Embodiments of the invention relate to slurry hydrocracking a heavy hydrocarbon feedstock for primary upgrading into fuel. According to one embodiment, for example, the heavy hydrocarbon feedstock comprises a vacuum column residue. Representative further components of the heavy hydrocarbon feedstock include residual oils boiling above 566° C. (1050° F.), tars, bitumen, coal oils, and shale oils. Bitumen is also known as natural asphalt, tar sands or oil sands. Bitumen has been defined as rock containing hydrocarbons more viscous than 10,000 Cst or such hydrocarbons that may be extracted from mined or quarried rock. Some natural bitumens are solids, such as gilsonite, grahamite, and ozokerite, which are distinguished by streak, fusibility, and solubility. Other asphaltene-containing materials may also be used as components processed by SHC. In addition to asphaltenes, these further possible components of the heavy hydrocarbon feedstock, among other attributes, generally also contain significant metallic contaminants, e.g., nickel, iron and vanadium, a high content of organic sulfur and nitrogen compounds, and a high Conradson carbon residue. The metals content of such components, for example, may be in the range of 100 ppm to 1,000 ppm by weight, the total sulfur content may range from 1 to 7 wt-%, and the API gravity may range from about −5° to about 35°. The Conradson carbon residue of such components is generally at least about 5 wt-%, and is often from about 10 to about 30 wt-%.
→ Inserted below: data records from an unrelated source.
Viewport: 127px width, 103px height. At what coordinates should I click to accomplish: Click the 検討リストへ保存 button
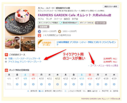111,7
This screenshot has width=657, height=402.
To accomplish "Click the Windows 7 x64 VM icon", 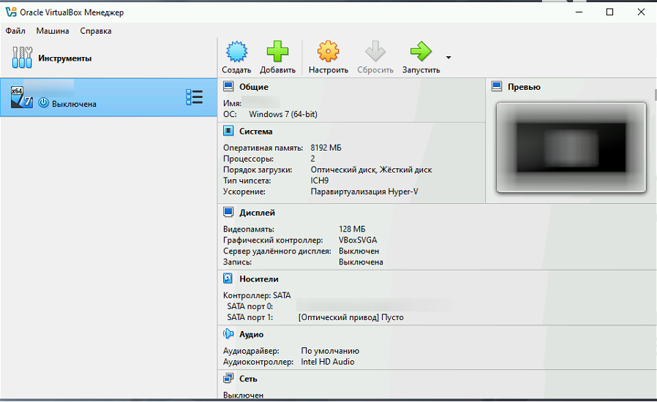I will (x=20, y=97).
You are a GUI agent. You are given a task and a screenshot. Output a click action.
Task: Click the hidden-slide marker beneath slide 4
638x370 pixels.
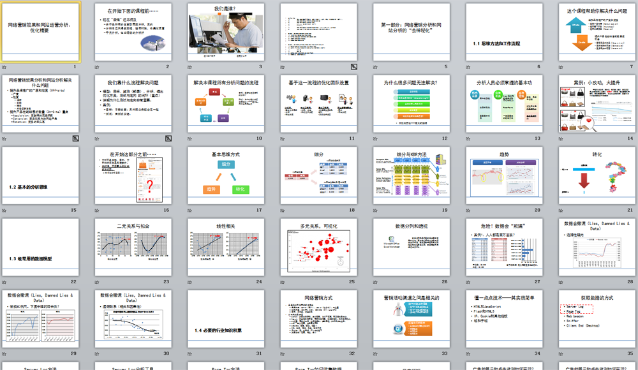(x=353, y=66)
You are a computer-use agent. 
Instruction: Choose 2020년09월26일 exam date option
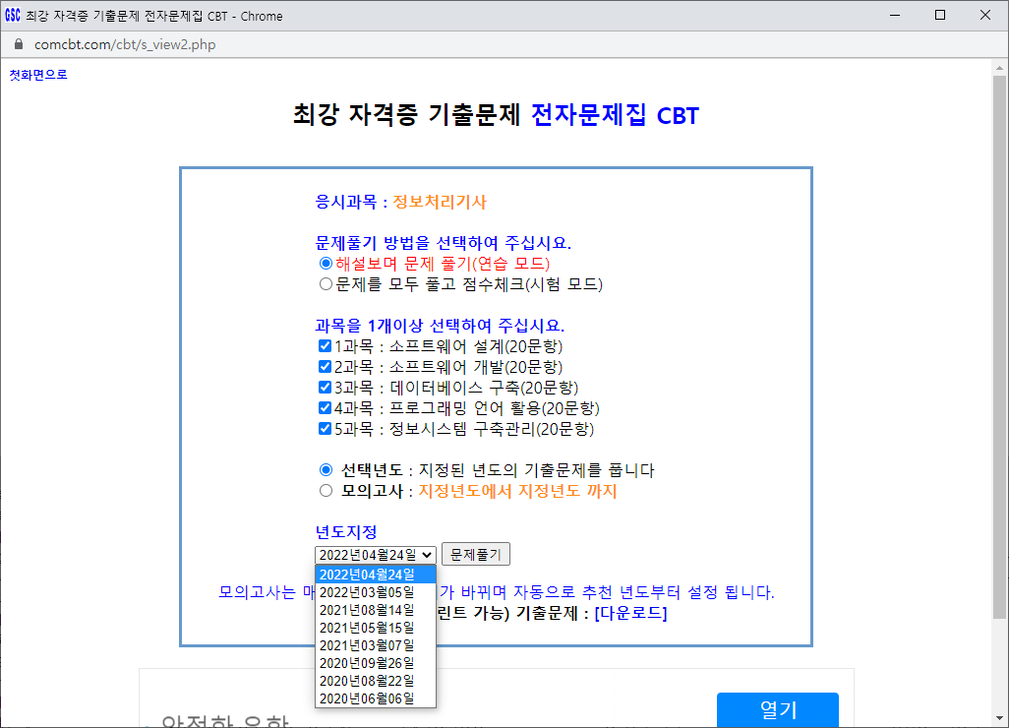point(367,663)
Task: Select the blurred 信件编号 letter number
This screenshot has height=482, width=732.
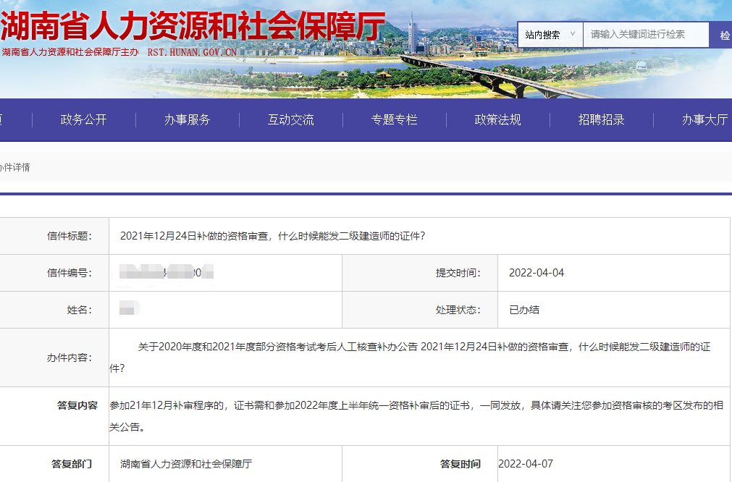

As shown in the FIGURE, the present invention for converting heavy hydrocarbons to hydrocarbon fuels is exemplified by a SHC unit 10 and a solvent deasphalting unit 110.
The heavy feed stream in line 12 is presented as feed to the SHC unit 10 as shown in the FIGURE. A heavy product recycle in line 14 may be mixed with the heavy feed stream 12. A coke-inhibiting additive or catalyst of particulate material in line 16 is mixed together with the feed stream in line 12 to form a homogenous slurry. A variety of solid catalyst particles can be used as the particulate material. Particularly useful catalyst particles are those described in U.S. Pat. No. 4,963,247. Thus, the particles are typically ferrous sulfate having particle sizes less than 45 μm and with a major portion, i.e. at least 50% by weight, in an aspect, having particle sizes of less than 10 μm. Iron sulfate monohydrate is a preferred catalyst. Bauxite catalyst may also be preferred. In an aspect, 0.01 to 4.0 wt-% of coke-inhibiting catalyst particles based on fresh feedstock are added to the feed mixture. Oil soluble coke-inhibiting additives may be used alternatively or additionally. Oil soluble additives include metal naphthenate or metal octanoate, in the range of 50 to 1000 wppm based on fresh feedstock with molybdenum, tungsten, ruthenium, nickel, cobalt or iron.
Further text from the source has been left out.